[Excerpt to read start]

The Pacific Legal Foundation is challenging the constitutionality of Obamacare on Origination-Clause grounds. In response, the Obama administration claims the ACA not only originated in the House, but also that it is — wait for it! — “not a ‘Bill for raising Revenue.’ ”
So is the penalty a tax or not? Answer: Pick a color between one and 10.
And this is only the beginning. Consider the ACA’s other controversial mandate — the contraception mandate, now being challenged by (among others) Hobby Lobby, a company called Conestoga Woods, and Little Sisters of the Poor, a Catholic charity. They do not want to be forced to provide or arrange for contraception, which violates their religious beliefs.
In response, Obamacare defenders could simply say that life is full of trade-offs, and ensuring access to free contraception is more important than religious liberty. Instead, they want to claim both sides of the argument by insisting that those who object to the mandate are the ones violating religious freedom. Not buying your employees contraception, their argument goes, violates the employees’ freedom of religion. How? Because, um … hey, look, a squirrel!

[Excerpt to read end]
[Data excerpt start]

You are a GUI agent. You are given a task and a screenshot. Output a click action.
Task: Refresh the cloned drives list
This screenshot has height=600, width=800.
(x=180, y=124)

[Data excerpt end]

- **Exercise prompt**
Do these statements agree with the Obamacare excerpt: (a) the Pacific Legal Foundation challenges Obamacare on Origination-Clause grounds; (b) Little Sisters of the Poor is described as a company; (c) the Obama administration claims the ACA originated in the Senate? For each, answer yes or no and quote the words of the excerpt that decide it.

- **Solution**
(a) Yes: "The Pacific Legal Foundation is challenging the constitutionality of Obamacare on Origination-Clause grounds."
(b) No: "Little Sisters of the Poor, a Catholic charity."
(c) No: "the Obama administration claims the ACA not only originated in the House"